• **Work to complete**: Filter the material, keeping only lines with the word "accomplish".
=====
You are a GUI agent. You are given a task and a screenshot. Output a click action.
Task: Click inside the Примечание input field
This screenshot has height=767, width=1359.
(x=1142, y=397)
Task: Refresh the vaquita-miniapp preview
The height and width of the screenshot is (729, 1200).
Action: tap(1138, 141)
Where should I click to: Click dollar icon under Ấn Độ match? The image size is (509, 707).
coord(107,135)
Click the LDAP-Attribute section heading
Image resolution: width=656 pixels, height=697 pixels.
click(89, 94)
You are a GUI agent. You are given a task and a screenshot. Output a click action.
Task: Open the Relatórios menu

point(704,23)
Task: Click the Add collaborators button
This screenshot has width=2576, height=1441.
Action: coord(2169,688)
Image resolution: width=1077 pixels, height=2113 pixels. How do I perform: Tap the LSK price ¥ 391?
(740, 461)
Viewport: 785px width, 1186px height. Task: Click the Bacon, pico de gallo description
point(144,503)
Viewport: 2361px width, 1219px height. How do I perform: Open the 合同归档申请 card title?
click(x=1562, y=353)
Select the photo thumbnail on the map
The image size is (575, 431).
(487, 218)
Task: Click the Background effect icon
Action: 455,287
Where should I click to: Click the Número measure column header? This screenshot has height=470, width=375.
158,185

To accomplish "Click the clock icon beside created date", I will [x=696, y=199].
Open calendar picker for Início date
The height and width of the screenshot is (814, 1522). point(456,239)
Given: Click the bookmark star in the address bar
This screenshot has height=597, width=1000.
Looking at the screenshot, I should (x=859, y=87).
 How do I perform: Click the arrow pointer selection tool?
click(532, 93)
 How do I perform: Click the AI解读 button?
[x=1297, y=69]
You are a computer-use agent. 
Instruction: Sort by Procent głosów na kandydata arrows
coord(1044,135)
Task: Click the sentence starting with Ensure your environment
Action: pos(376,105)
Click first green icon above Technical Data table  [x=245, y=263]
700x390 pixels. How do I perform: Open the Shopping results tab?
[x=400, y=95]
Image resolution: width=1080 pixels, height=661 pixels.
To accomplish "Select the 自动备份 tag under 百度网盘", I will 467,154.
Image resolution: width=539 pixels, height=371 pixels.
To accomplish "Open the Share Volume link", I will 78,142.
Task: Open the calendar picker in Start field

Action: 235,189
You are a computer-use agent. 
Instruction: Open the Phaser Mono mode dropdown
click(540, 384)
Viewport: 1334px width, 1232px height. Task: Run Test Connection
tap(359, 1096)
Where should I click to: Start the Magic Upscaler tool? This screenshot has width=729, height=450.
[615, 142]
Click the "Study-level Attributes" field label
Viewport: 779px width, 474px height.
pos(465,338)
=====
• **Exercise result**:
To accomplish "Click the clock icon beside created date", I will [x=696, y=199].
To accomplish "Select the 自动备份 tag under 百度网盘", I will 467,154.
To accomplish "Open the Share Volume link", I will 78,142.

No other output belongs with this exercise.